1.8. Sistematika Penulisan
Penulisan ini akan dibagi menjadi 6 (enam) bab dan akan diuraikan sebagai berikut:
24
Bab I Pendahuluan. Bab ini dibagi menjadi beberapa sub-bab yaitu latar belakang masalah, rumusan masalah, ruang lingkup penelitian, tujuan dan manfaat penelitian, tinjauan pustaka, kerangka teoretik, metodologi penelitian, dan sistematika penulisan.
Bab II menguraikan hubungan Karesidenan Ternate dan masyarakat Tobelo pada akhir abad XIX dan awal abad XX. Dibahas kondisi geografis, penduduk dan struktur demografi serta pemerintahan tradisional dan stratifikasi sosial masyarakat Tobelo.

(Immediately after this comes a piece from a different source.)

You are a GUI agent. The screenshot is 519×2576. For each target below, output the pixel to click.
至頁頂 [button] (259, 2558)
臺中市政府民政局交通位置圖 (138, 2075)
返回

Bab III menguraikan perjumpaan masyarakat Tobelo dengan agama Kristen. Bab ini dibagi menjadi beberapa sub-bab yaitu: proses awal penetrasi agama Kristen, kedatangan dan pembawa (agent) agama Kristen Protestan, dan hubungan antara Pemerintah Kolonial-Belanda, zending dan gereja pribumi.
Bab IV menguraikan strategi dan pola kerja Utrechtsche Zendings
Vereeniging di Tobelo, meliputi sub-bab tentang bidang metode pendekatan secara individu, bidang pendidikan dan bidang kesehatan.
Bab V menguraikan perubahan sosial di Tobelo sebagai respon masyarakat dan dampak penyebaran agama Kristen. Bab ini meliputi sub-bab pemusatan pemukiman, nilai sosial budaya, dan meningkatnya jumlah penganut agama Kristen.
Bab VI kesimpulan merupakan penutup dari rangkaian tulisan ini. Dalam bab ini akan dituangkan jawaban-jawaban atas permasalahan tesis ini.